Two systemic anomalies frequent in Goldenhar.
- Vertebral anomalies (~40 %)
- Congenital heart disease (~35 %)
- Bilateral mandibular hypoplasia - predisposes to OSA (may be a difficult airway)
Treacher Collins syndrome characteristics.
- Mandibular hypoplasia
- Microstomia,
- Cleft palate ±
- Zygomatic hypoplasia
- Colobomas (notched lower lids & sloping palebral fissures)
- Microtia (underdeveloped external ear)
- Choanal atresia (defect where the back of the nasal passage (choanae) is blocked, either by bone, soft tissue, or both, preventing airflow from the nose to the throat)
- CV defects
- Renal defects
How does Treacher Collins airway difficulty change with age?
Becomes more challenging as the child grows due to progressive mandibular discrepancy.
Recommended airway equipment for craniofacial syndromes (per slide).
Full difficult‑airway cart: fiberoptic scope, Glidescope, various LMAs; plan inhalational induction or IV with propofol/precedex plus topical lidocaine.
Pierre Robin sequence defining triad.
- Micrognathia
- Glossoptosis
- Respiratory distress in first 48 h of life.
Initial airway approach for Pierre Robin.

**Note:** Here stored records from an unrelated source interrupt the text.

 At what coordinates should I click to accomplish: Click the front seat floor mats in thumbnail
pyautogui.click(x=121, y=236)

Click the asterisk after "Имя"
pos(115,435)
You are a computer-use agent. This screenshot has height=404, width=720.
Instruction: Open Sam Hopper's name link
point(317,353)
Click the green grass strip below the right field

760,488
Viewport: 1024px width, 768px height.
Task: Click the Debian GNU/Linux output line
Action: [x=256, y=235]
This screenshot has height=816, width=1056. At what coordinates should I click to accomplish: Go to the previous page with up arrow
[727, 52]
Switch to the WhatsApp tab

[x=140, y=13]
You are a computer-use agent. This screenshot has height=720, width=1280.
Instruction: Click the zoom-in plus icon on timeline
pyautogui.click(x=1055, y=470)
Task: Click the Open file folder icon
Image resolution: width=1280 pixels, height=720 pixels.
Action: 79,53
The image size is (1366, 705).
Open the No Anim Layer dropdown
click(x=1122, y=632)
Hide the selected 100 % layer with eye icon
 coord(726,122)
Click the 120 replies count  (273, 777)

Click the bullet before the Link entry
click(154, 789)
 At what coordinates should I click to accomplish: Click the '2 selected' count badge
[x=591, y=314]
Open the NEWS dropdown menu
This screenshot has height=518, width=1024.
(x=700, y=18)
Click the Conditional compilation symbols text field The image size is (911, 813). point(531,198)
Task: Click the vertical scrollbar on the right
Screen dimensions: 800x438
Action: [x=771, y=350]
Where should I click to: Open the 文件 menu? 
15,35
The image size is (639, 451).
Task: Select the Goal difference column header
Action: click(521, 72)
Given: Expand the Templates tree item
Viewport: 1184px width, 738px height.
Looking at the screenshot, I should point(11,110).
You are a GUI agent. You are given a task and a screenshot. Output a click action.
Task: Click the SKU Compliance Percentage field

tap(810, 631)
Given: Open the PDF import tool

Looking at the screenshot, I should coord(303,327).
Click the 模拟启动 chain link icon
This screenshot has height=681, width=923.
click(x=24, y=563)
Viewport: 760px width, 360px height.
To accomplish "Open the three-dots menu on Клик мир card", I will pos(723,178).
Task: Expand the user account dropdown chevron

- Consider LMA for induction then fiberoptic intubation
- Tongue‑lip suture may be needed for postoperative airway.
- May have limited neck flexion d/t cervical anomalies
- Cleft lip or palate may be present
Why should cervical spine be assessed in Pierre Robin?
Associated anomalies may limit flexion/extension and affect positioning.
Difficult airway worsens with age in Pierre Robin. T/F?
False. It improves with age.
Incidence of cleft lip ± palate and demographic pattern. When does it begin.
≈ 1 in 600 births; more common in males and in Asian/Latin American populations.
- Begins in first trimester of pregnancy
Typical ages for primary cleft repairs.
Lip at 2–3 months; palate at 6–10 months; alveolar graft around 10 years.